+++ Provided information
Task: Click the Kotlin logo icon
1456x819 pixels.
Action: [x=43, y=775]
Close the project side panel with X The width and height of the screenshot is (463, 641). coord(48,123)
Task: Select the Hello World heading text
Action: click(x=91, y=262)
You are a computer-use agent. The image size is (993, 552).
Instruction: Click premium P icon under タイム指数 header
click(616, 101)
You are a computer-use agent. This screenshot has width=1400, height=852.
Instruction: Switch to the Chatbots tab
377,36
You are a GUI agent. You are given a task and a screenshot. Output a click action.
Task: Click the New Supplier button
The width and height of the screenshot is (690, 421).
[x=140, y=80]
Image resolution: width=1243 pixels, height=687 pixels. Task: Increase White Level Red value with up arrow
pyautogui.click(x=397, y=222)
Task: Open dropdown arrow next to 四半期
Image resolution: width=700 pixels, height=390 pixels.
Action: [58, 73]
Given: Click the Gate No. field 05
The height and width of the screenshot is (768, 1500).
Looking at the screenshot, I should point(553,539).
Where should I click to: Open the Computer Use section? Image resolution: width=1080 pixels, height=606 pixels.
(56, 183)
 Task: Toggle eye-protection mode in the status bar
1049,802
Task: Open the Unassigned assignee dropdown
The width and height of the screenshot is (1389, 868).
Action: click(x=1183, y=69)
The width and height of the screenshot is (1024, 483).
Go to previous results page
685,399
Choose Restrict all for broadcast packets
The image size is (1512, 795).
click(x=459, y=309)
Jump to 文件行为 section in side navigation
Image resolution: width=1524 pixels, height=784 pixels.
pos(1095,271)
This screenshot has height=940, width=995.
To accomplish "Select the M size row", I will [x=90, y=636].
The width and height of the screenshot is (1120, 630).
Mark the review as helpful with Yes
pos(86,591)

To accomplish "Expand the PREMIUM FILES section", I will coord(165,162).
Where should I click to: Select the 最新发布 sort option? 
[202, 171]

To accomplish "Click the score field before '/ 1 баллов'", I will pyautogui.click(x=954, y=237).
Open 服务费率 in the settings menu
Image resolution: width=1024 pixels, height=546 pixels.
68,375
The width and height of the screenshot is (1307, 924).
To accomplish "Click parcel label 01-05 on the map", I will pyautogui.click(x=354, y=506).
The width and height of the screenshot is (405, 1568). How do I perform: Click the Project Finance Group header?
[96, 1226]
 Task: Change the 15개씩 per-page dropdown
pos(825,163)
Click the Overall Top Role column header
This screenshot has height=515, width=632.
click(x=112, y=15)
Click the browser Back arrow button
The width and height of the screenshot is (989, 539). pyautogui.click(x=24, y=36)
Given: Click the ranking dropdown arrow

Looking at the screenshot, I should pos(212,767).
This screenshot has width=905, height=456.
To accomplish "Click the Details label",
++++++
§ Task objective: List each line of the records that contains the word "page", copying every such line in full.

§ Exercise result:
Go to previous results page
 Task: Change the 15개씩 per-page dropdown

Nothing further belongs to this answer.